These failed experiments are documented to avoid making the same mistake twice.

Overwriting a module by putting one with the same name and version earlier in the path may not work

During the development of the LUMI software stack prototype using the 21.04 CPE release on eiger it turned out that the cpe/21.04 module had one nasty habbit: By setting LMOD_MODULERCFILE with the setenv LMOD function rather than by prepending or appending to it using prependpath/append_path, it cleared the modulerc.lua file that the LUMI software setup relies upon.

We tried to cure that by putting a modified copy of the file in a directory earlier in the MODULEPATH and hiding the original Cray module with a

hide_modulefile ( '/opt/cray/pe/lmod/modulefiles/core/cpe/21.04.lua' )
line in the system modulerc.lua file. Though the module was indeed hidden as module avail confirmed, and though there was a cpe/21.04.lua file earlier in the MODULEPATH, module load cpe/21.04 still loaded the wrong version, even with LMOD_IGNORE_CACHE=1.

A clue to what is happening is that when the line that hides the module in modulerc.lua is removed, you will notice that LMOD marks the one in the Cray core/cpe subdirectory as the default and not the one with the same name earlier in the MODULEPATH.

The problem is that

  1. When a full name is used, LMOD can still load a hidden module and does so when that module is marked as the default.

  2. The CPE does mark one of the cpe modules as the default using a .version file in the core/cpe subdirectory.

Luckily HPE-Cray uses a .version file which has the lowest priority. The solution is to mark a module in the overwrite directory as the default using either the symlink method or a .modulerc.lua file in that directory.
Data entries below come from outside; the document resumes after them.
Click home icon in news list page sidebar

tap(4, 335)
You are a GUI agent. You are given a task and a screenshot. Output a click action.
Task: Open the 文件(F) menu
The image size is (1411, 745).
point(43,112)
A change of visibility of modules is only detected when the module command exits

The idea was to write a module cpe/restore-defaults to restore the defaults rather than calling a script. This didn't entirely work as expected, likely because LMOD only assesses visibility at the start of the execution. Whereas changing MODULEPATH triggers LMOD to reassess the module tree, making changes to LMOD_MODULERCFILE doesn't trigger reassessing the visibility.

To recreate the experiment, take any standard cpe modulefile that doesn't only use those modules with the highest version number, e.g., one that uses an older version of gcc, ( and with the setenv replaced with append_path or prepend_path see the issues with the CPE), and the following cpe/restore-defaults.lua file:

modules = {
    "PrgEnv-aocc",
    "PrgEnv-cray",
    "PrgEnv-gnu",
    "PrgEnv-intel",
    "PrgEnv-nvidia",
    "aocc",
    "atp",
    "cce",
    "cray-R",
    "cray-ccdb",
    "cray-cti",
    "cray-dsmml",
    "cray-fftw",
    "cray-hdf5",
    "cray-hdf5-parallel",
    "cray-jemalloc",
    "cray-libsci",
    "cray-mpich",
    "cray-netcdf",
    "cray-netcdf-hdf5parallel",
    "cray-openshmemx",
    "cray-parallel-netcdf",
    "cray-pmi",
    "cray-pmi-lib",
    "cray-python",
    "cray-stat",
    "craype",
    "craype-dl-plugin-py3",
    "craypkg-gen",
    "gcc",
    "gdb4hpc",
    "iobuf",
    "modules",
    "nvidia",
    "papi",
    "perftools-base",
}

if (mode() == "load" or mode() == "show") then
    for _,mod in pairs(modules)
    do
        if (isloaded(mod)) then
            unload(mod)
            load(mod)
        end
    end
end
Then observe that
module load cpe/21.04
module load cpe/restore-defaults
doesn't produce the same state as
module load cpe/21.04
module unload cpe/21.04
module load cpe/restore-defaults
even though loading cpe/restore-defaults triggers the unloading of cpe/21.04. In the former, lower versions of modules will remain loaded. However, loading cpe/restore-defaults a second time to correct the situation, i.e.,
module load cpe/21.04
module load cpe/restore-defaults
module load cpe/restore-defaults
produces the expected result.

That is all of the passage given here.